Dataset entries
================================

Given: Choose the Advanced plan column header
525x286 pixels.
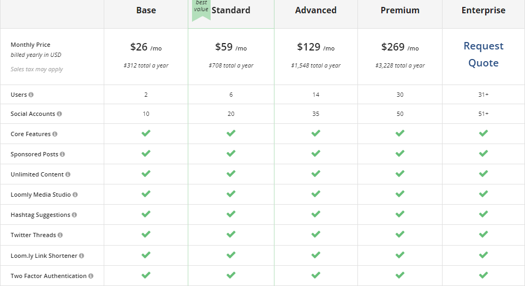Looking at the screenshot, I should [x=316, y=10].
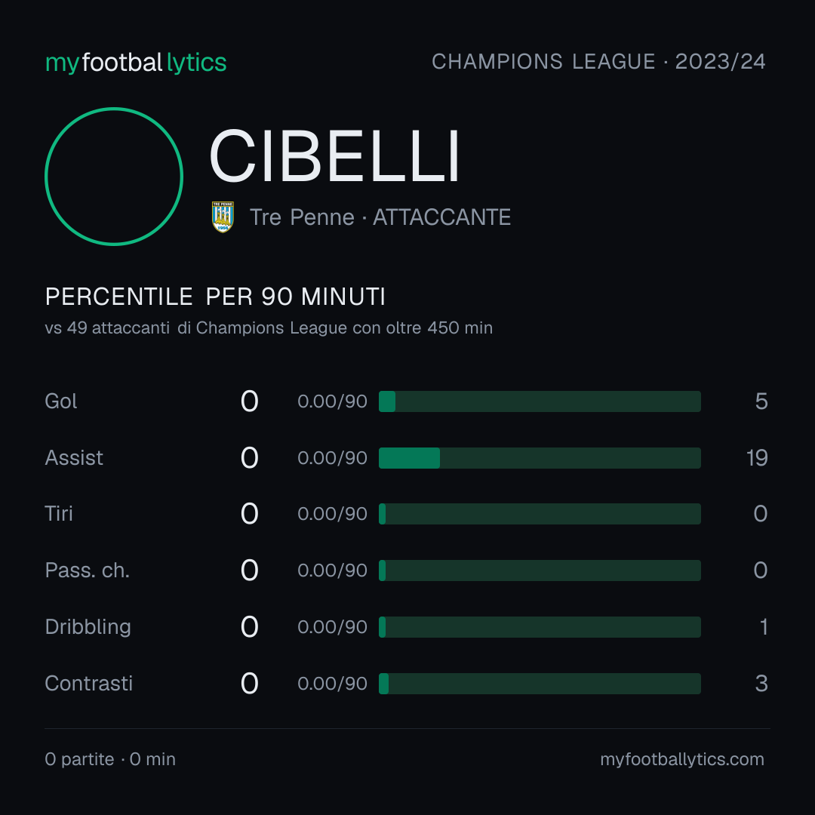Open the myfootballytics.com link in footer

pos(682,759)
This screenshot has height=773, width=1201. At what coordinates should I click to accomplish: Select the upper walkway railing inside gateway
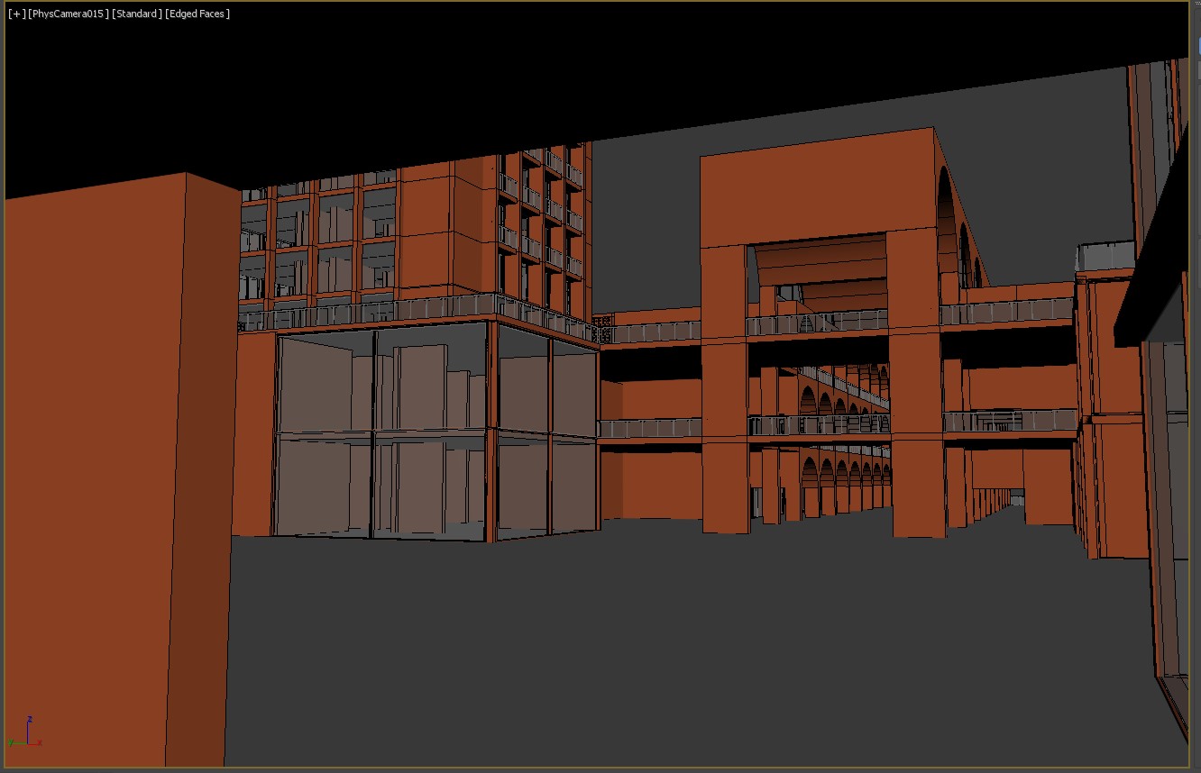coord(816,322)
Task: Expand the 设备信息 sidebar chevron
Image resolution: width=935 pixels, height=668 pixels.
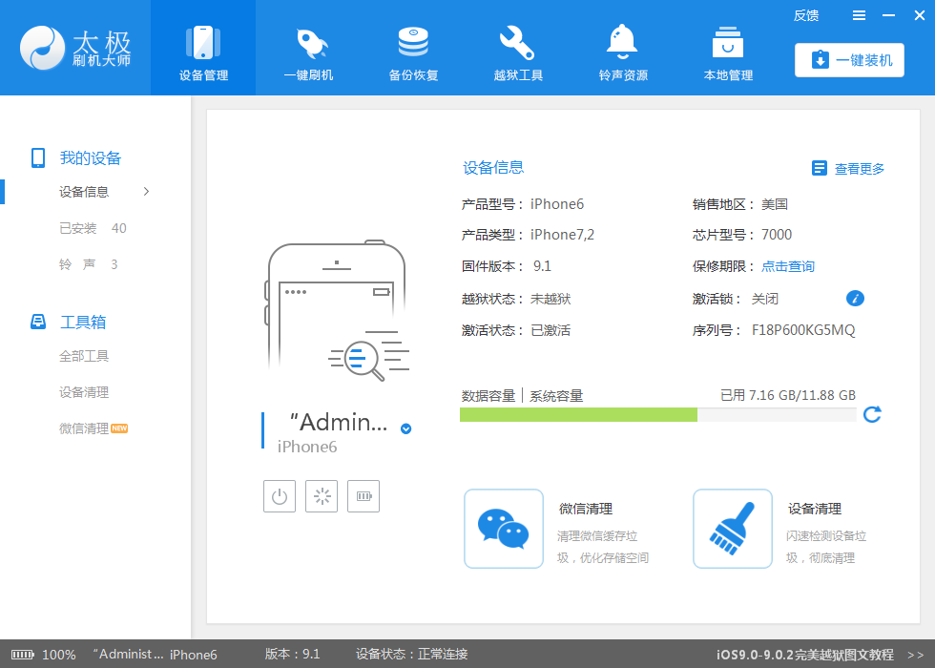Action: [146, 192]
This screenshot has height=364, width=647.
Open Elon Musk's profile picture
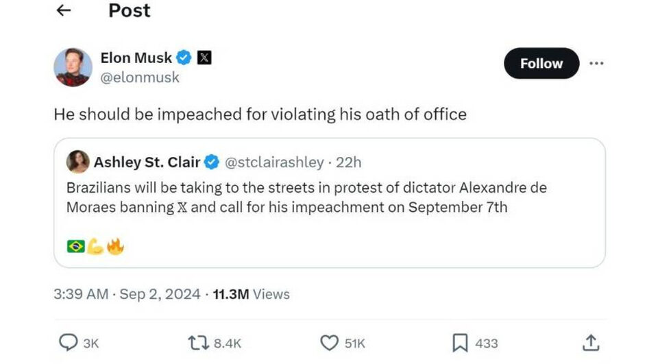pyautogui.click(x=73, y=67)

================================

Exercise » Write out every line of the entries above word for word, leaving out the pictures.

Output for this exercise »
Given: Choose the Advanced plan column header
525x286 pixels.
Looking at the screenshot, I should [x=316, y=10].
Open the myfootballytics.com link in footer

pos(682,759)
This screenshot has height=773, width=1201. At what coordinates should I click to accomplish: Select the upper walkway railing inside gateway
coord(816,322)
Task: Expand the 设备信息 sidebar chevron
Image resolution: width=935 pixels, height=668 pixels.
Action: [146, 192]
This screenshot has height=364, width=647.
Open Elon Musk's profile picture
pyautogui.click(x=73, y=67)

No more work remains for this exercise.